▸ **WHAT YOU NEED TO DO**
From the line containing "This screenshot has width=870, height=425." down to the last line of the records below, give every line again without any change.

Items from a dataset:
───

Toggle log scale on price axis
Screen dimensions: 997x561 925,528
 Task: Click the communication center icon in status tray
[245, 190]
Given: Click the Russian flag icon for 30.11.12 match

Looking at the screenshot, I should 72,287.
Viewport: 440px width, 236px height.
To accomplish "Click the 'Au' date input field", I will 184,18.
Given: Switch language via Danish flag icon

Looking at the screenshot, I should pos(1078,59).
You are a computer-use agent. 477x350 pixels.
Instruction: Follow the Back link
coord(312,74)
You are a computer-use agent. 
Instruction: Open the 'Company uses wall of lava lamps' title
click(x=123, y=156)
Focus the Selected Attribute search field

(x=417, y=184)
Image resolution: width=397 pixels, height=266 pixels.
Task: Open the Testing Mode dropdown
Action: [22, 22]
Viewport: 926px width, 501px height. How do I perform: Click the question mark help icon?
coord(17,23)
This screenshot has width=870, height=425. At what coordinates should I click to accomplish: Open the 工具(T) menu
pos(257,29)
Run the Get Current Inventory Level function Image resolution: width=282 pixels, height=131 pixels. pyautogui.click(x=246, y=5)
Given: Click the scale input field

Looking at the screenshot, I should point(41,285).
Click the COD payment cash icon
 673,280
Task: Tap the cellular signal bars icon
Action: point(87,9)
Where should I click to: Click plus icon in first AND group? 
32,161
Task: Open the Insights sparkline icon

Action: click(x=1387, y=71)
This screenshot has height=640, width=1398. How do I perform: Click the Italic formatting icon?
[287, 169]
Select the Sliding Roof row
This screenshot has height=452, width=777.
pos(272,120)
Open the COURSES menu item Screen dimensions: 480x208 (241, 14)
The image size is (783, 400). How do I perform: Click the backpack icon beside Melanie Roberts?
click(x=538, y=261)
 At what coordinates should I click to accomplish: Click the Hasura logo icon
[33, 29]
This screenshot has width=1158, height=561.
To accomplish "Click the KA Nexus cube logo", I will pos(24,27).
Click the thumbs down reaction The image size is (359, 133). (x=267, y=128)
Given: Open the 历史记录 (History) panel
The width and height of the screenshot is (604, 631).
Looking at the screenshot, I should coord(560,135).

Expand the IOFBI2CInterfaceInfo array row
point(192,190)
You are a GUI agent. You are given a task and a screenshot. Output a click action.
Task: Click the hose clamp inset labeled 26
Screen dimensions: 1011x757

───

▸ **RESULT FOR THIS EXERCISE**
This screenshot has width=870, height=425. At what coordinates should I click to accomplish: Open the 工具(T) menu
pos(257,29)
Run the Get Current Inventory Level function Image resolution: width=282 pixels, height=131 pixels. pyautogui.click(x=246, y=5)
Given: Click the scale input field

Looking at the screenshot, I should point(41,285).
Click the COD payment cash icon
 673,280
Task: Tap the cellular signal bars icon
Action: point(87,9)
Where should I click to: Click plus icon in first AND group? 
32,161
Task: Open the Insights sparkline icon

Action: click(x=1387, y=71)
This screenshot has height=640, width=1398. How do I perform: Click the Italic formatting icon?
[287, 169]
Select the Sliding Roof row
This screenshot has height=452, width=777.
pos(272,120)
Open the COURSES menu item Screen dimensions: 480x208 (241, 14)
The image size is (783, 400). How do I perform: Click the backpack icon beside Melanie Roberts?
click(x=538, y=261)
 At what coordinates should I click to accomplish: Click the Hasura logo icon
[33, 29]
This screenshot has width=1158, height=561.
To accomplish "Click the KA Nexus cube logo", I will pos(24,27).
Click the thumbs down reaction The image size is (359, 133). (x=267, y=128)
Given: Open the 历史记录 (History) panel
The width and height of the screenshot is (604, 631).
Looking at the screenshot, I should coord(560,135).

Expand the IOFBI2CInterfaceInfo array row
point(192,190)
You are a GUI agent. You are given a task and a screenshot. Output a click action.
Task: Click the hose clamp inset labeled 26
Screen dimensions: 1011x757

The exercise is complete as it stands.